━━ DOCUMENT EXTRACT

The rear wings are generally of unpainted brickwork, including several brick chimneys decorated with cornices and corbels. Each wing is terminated with a timber lean-to, housing the amenities. The verandahs of these wings have cast iron balustrades matching that of the western verandah.

The Public Bar features a silky oak bar with a curved central bay and mirrored shelving behind. The style of the bar matches that of the Lounge Bar, though the end bays are not consistent. This supports the possibility that the two bars were once part of the same public bar and have been rearranged and relocated. The Public Bar also has leadlight windows, and a pressed metal ceiling featuring the face of the "Virgin Mary" keeping watch over the patrons.

The Stair Hall also has several moulded plaster archways. The polished cedar stair has moulded square balusters, carved newels and a panelled spandrel beneath. The stair is dog-legged, with leadlight windows to the landing.

From the Stair Hall, entry to the Lounge Bar is through a doorway in a glazed timber bar screen. The bar, similar in style to that of the Public Bar, has a curved corner to the eastern end and a timber bar screen to western end, which is similar to the screen of the doorway. There is a pressed metal ceiling and cornice, forming coffers between the beams. Beyond the Lounge is the Bistro area which also has a pressed metal ceiling with borders, cornices and roses. From here several French doors lead into beer garden courtyard.

In the central wing across the courtyard is the laundry, the kitchen and the former Dining Room now used for serving breakfast. This wing is approached from the Stair Hall along a timber verandah which continues around the wing. The upper level of this verandah also has a ripple iron soffit with internal gutters.

The main stair arrives at the First Floor in the upper Stair Hall which has moulded archways less ornate than that of the lower level. From the mid-landing is a smaller stair of similar detail, which leads to the upper level verandah. From the Stair Hall run two corridors through the accommodation wings, a lounge leading to the western verandah, and the former Lobby and Ballroom which are now part of the manager's residence.

The bedrooms in the accommodation wings typically have low-waisted four panel doors with tilting fanlights. The rooms and corridors have pressed metal ceilings and a variety of plaster and timber archways. Exit doors commonly have coloured glass upper panels and flush lower panels.

The hotel retains a substantial amount of its internal joinery including the main staircase, although some has been relocated within the hotel. There is also an extensive range of pressed metal ceilings, including the unusual "Virgin Mary" motif in the Public Bar.

== Heritage listing ==
The hotel was listed on the Queensland Heritage Register on 21 October 1992 having satisfied the following criteria.
- It is important in demonstrating the evolution or pattern of Queensland's history: The erection of the hotel in 1917, replacing an earlier hotel building, is important in demonstrating the high level of building activity in Warwick town during the early twentieth century when many of the general stores and hotels were re-built or renovated. The Criterion Hotel has an association with the Allman family, who ran other hotels in Warwick during this period, and who were actively involved in the development of Warwick from the 1880s.
- It is important in demonstrating the principal characteristics of a particular class of cultural places: The hotel retains a substantial amount of its internal joinery, and includes an extensive range of pressed metal ceilings.
- It is important because of its aesthetic significance: Prominently located within the business centre of Warwick, this substantial brick hotel contributes to the Palmerin Street streetscape and the Warwick townscape.

━━━━

### TASK DESCRIPTION
In the hotel description, on what date was the hotel listed on the Queensland Heritage Register? Rely only on the hotel description when answering.

━━ INFORMATION SUPPLIED

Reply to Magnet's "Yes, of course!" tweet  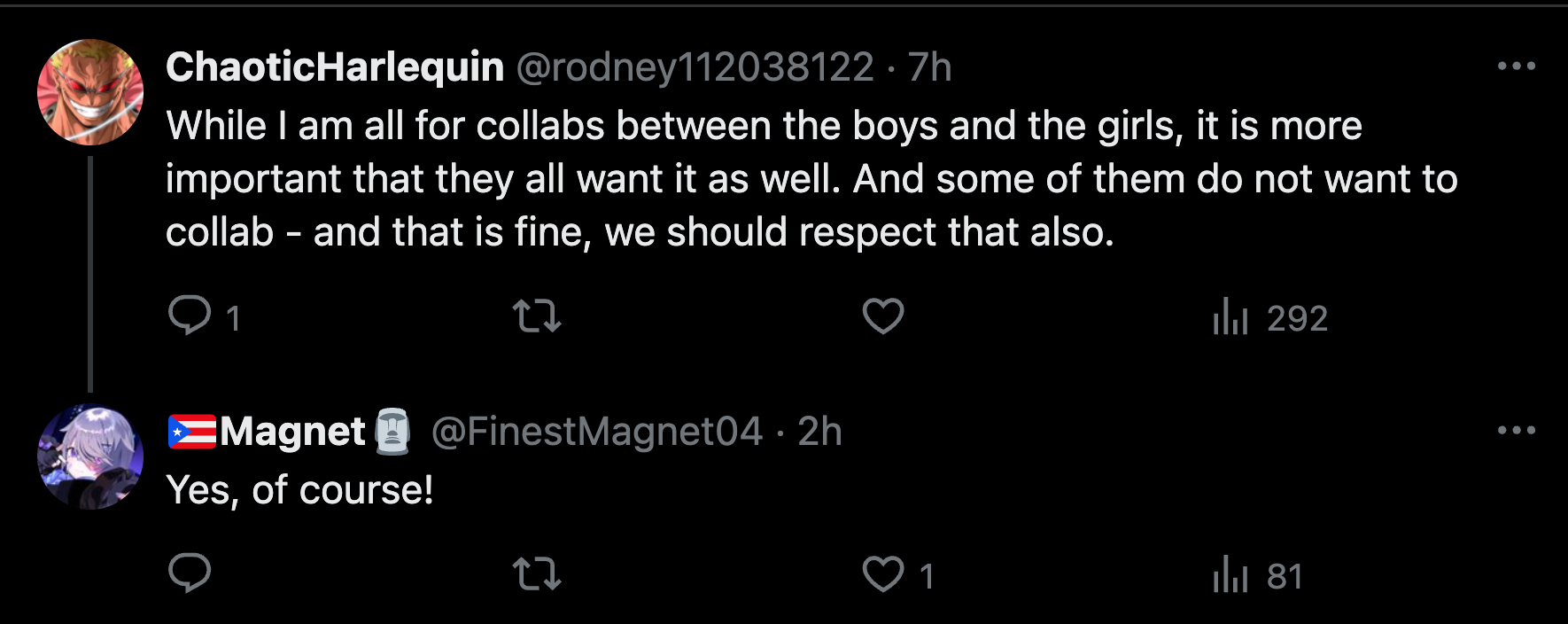tap(190, 573)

━━━━

### ANSWER TO THIS TASK
21 October 1992